* SELECTED TEXT:

>>>

Sunday, October 19, 2014

Anne Sexton - Poetry

Another new poet for me.  The blurb says that she was a friend of Sylvia Plath, whom I have heard of.  The poem has a less than cheerful title, 'Wanting to Die'.

Since you ask, most days I cannot remember.
I walk in my clothing, unmarked by that voyage.
Then the almost unnameable lust returns.

Even then I have nothing against life.
I know well the grass blades you mention,
the furniture you have placed under the sun.

But suicides have a special language.
Like carpenters they want to know which tools.
The never ask why build.

Twice I have so simply declared myself,
have possessed the enemy, eaten the enemy,
have taken on his craft, his magic.

In this way, heavy and thoughtful,
warmer than oil or water,
I have rested, drooling at the mouth-hole.

I did not think of my body at needle point.
Even the cornea and the leftover urine were gone.
Suicides have already betrayed the body.

Still-born, they don't always die,
but dazzled, they can't forget a drug so sweet
that even children would look on and smile.

To thrust all that life under your tongue!-
that , all by itself, becomes a passion.
Death's a sad Bone; bruised, you'd say,

and yet she waits for me, year after year,
to so delicately undo an old wound,
to empty my breath from its bad prison.

Balanced there, suicides sometimes meet,
raging at the fruit, a pumped-up moon,
leaving the bread they mistook for a kiss,

leaving the page of the book carelessly open,
something unsaid, the phone off the hook
and the love, whatever it was, an infection.

<<<

[Items stored from a collection]
>>>

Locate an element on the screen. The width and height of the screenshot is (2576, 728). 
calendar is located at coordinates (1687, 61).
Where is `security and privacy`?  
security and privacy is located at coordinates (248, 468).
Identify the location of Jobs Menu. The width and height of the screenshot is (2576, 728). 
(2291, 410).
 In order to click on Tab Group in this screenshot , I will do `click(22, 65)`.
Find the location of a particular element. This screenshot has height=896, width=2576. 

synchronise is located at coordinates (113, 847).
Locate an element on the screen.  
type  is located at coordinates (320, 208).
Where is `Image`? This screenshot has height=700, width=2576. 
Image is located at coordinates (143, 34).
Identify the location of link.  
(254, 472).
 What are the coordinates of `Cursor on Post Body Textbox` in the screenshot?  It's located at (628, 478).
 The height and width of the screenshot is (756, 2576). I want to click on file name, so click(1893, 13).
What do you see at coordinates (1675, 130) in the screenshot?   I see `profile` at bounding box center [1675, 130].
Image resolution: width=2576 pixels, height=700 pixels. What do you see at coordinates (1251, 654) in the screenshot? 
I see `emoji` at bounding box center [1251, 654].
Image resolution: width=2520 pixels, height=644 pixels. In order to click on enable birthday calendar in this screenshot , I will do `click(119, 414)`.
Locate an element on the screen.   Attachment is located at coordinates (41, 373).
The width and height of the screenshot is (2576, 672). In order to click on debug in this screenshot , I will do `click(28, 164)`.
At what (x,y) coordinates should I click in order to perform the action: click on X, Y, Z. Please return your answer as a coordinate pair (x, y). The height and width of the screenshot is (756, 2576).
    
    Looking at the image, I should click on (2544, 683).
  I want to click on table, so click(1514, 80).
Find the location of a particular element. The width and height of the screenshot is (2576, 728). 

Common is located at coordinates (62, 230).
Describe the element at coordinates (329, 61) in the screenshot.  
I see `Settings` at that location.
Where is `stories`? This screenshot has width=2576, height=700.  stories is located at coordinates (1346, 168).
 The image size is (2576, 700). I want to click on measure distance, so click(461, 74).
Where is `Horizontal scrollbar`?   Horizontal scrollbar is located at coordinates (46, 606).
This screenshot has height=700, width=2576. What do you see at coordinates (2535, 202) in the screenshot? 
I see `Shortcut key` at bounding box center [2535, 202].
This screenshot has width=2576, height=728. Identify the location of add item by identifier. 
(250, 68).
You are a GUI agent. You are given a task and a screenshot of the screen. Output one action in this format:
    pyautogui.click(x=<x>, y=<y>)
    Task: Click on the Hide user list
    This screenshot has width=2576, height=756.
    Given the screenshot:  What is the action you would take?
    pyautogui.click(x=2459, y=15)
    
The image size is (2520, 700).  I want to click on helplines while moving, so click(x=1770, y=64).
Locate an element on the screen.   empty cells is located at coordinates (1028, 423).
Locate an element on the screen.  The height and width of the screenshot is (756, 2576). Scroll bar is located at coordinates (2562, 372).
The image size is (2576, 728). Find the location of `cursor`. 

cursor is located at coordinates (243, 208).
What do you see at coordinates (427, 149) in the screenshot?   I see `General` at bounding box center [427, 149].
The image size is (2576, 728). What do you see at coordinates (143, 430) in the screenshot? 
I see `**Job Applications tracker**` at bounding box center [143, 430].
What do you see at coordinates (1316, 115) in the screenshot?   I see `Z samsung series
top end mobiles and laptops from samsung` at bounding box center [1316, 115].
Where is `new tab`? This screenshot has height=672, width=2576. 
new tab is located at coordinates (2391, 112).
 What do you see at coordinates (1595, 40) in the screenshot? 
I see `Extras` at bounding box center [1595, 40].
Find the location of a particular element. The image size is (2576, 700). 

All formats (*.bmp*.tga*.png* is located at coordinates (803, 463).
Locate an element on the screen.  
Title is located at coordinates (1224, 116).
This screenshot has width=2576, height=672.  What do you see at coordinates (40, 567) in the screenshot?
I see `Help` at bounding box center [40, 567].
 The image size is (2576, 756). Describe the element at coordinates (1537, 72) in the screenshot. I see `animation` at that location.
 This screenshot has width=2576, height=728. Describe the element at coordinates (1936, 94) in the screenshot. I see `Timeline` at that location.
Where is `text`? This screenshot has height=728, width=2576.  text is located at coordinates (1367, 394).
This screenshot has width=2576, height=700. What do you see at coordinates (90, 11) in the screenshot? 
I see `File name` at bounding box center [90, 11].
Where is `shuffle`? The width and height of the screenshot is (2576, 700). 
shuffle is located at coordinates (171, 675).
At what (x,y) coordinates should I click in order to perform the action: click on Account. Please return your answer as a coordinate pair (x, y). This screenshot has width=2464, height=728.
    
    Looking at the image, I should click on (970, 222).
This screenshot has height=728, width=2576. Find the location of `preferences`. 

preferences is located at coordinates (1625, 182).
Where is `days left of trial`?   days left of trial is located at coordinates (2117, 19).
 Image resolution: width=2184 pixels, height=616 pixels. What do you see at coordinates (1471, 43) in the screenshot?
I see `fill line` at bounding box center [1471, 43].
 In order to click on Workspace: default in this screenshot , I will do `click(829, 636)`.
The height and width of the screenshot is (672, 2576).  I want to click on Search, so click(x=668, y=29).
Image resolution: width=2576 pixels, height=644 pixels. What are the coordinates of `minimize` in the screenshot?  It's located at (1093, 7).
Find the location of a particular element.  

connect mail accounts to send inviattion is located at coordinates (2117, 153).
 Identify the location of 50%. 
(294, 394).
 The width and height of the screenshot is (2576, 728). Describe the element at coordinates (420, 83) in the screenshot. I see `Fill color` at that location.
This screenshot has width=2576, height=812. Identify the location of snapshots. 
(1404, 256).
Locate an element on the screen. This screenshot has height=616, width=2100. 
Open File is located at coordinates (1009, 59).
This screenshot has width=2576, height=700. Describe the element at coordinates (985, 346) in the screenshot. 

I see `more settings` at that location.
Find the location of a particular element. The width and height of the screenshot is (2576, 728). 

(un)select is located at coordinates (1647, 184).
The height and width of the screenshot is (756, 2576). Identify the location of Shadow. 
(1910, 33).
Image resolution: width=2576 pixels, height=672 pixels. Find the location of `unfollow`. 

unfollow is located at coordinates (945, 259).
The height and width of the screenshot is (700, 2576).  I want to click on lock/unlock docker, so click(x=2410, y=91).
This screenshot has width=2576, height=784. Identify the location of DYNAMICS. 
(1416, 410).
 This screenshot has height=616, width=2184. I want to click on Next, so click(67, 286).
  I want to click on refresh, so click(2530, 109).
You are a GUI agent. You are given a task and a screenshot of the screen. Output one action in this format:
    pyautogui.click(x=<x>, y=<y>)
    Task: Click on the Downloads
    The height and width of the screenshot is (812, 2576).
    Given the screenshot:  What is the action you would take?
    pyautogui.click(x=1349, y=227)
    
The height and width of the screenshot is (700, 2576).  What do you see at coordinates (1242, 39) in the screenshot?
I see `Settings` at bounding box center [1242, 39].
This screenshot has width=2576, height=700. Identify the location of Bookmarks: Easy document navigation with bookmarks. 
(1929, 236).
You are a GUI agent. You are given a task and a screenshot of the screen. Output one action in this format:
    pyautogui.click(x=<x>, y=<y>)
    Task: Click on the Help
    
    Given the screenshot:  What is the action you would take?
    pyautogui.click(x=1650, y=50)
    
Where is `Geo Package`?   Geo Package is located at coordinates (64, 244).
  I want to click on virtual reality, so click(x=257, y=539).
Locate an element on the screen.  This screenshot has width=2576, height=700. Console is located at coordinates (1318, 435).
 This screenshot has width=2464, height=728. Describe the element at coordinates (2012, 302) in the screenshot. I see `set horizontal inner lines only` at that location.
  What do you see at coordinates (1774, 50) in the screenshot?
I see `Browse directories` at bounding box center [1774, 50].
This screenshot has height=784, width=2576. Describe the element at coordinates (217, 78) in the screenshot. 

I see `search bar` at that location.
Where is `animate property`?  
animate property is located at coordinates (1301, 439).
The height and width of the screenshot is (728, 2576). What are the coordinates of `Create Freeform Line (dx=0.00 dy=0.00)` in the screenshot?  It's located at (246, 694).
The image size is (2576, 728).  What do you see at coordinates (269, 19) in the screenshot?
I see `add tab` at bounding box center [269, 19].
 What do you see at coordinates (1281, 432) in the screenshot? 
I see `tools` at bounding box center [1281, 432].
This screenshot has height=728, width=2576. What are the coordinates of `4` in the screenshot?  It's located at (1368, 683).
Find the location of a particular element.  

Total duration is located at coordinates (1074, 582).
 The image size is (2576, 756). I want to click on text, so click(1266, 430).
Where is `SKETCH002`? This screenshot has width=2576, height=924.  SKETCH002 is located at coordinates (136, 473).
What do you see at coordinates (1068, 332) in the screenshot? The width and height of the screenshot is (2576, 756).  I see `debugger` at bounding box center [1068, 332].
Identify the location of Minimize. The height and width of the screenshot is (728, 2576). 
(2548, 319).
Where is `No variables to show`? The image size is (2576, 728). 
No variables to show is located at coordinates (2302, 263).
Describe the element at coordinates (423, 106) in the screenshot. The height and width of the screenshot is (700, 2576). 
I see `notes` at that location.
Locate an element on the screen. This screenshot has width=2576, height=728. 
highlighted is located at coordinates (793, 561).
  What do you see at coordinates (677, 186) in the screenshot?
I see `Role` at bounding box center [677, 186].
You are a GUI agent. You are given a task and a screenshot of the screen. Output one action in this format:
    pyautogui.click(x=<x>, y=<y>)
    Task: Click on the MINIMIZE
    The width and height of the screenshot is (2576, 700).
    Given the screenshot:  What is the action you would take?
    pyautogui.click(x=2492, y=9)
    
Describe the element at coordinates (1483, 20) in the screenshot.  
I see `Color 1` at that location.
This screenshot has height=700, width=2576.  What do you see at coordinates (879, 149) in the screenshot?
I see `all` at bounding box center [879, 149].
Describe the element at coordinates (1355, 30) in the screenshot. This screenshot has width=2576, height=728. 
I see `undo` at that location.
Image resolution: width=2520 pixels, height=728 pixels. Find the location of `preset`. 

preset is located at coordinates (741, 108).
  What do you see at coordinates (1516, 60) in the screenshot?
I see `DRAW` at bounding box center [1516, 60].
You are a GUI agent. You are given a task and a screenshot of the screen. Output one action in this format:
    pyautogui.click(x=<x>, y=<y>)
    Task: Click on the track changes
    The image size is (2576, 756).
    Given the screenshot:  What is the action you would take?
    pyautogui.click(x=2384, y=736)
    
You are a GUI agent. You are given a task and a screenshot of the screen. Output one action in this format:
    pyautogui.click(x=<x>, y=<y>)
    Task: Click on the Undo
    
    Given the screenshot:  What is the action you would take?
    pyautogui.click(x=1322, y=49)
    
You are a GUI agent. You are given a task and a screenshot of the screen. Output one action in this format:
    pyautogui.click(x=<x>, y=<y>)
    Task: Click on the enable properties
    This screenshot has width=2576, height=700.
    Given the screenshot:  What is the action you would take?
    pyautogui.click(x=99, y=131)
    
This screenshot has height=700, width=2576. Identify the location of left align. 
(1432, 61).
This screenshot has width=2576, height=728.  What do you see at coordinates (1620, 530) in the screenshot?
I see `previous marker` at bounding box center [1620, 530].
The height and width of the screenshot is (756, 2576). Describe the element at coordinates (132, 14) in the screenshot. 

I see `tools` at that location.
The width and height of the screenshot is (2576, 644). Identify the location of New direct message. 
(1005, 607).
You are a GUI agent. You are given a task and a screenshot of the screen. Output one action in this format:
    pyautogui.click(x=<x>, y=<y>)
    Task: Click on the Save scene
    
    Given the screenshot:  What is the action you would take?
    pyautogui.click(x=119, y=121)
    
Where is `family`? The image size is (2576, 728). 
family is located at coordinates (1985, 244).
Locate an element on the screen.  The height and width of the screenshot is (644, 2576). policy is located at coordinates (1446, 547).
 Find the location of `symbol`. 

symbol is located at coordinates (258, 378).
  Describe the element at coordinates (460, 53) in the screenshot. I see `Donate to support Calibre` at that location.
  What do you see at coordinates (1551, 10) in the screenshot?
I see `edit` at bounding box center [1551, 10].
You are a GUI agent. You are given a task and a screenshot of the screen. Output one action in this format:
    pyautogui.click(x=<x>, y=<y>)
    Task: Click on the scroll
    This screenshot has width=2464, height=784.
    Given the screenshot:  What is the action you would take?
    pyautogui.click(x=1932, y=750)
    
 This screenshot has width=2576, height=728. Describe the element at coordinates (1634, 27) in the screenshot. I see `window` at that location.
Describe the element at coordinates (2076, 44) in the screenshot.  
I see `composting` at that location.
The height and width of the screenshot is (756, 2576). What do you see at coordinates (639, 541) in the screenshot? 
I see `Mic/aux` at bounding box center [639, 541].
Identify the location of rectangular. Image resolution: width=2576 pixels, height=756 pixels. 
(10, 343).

<<<

* REQUIRED WORK:
(a) In the Anne Sexton post, list each thing named after "leaving" in the last two stanzas of the poem.
(b) In the Anne Sexton post, how does the poem say suicides are like carpenters?
(c) Carry the Anne Sexton post forward, starting after the poem's final line.
This material has no connection to the Anne Sexton post.

* RESULTS OF THE EXERCISE:
(a)
- the bread they mistook for a kiss
- the page of the book carelessly open
- something unsaid
- the phone off the hook
- the love, whatever it was, an infection

(b) The poem says suicides have a special language. Like carpenters, they want to know which tools to use, but they never ask why build.

(c)
A couple of months ago, when Robin Williams committed suicide, I got into one of those internet arguments, you know the type.  The other person works with death and has had to comfort the families of suicide.  She was (justly) angry with those who have suicided and was upset with people that were putting Robin Williams on a pedestal.
I could understand the anger, but thought that this was a bad way to prevent future suicides.  I don't know if anyone would stop from killing themselves because they thought people would be angry afterward.  In fact, that thought of future reaction might be a goad for them to go on.  The approach that made the most sense to me was the one where people talked about depression being an outside force ('not really you') and how it could be combated.
This poem seems to line up with that.  'and yet she [Death] waits for me, year after year/to do delicately undo an old wound/to empty my breath from its bad prison'.  If you tried to tell this person that you'll be pissed at them, they'd simply think that you were afraid to leave your prison cell.  They wouldn't understand you and that misunderstanding would go both ways.

I would love to hear Socrates discuss this poem.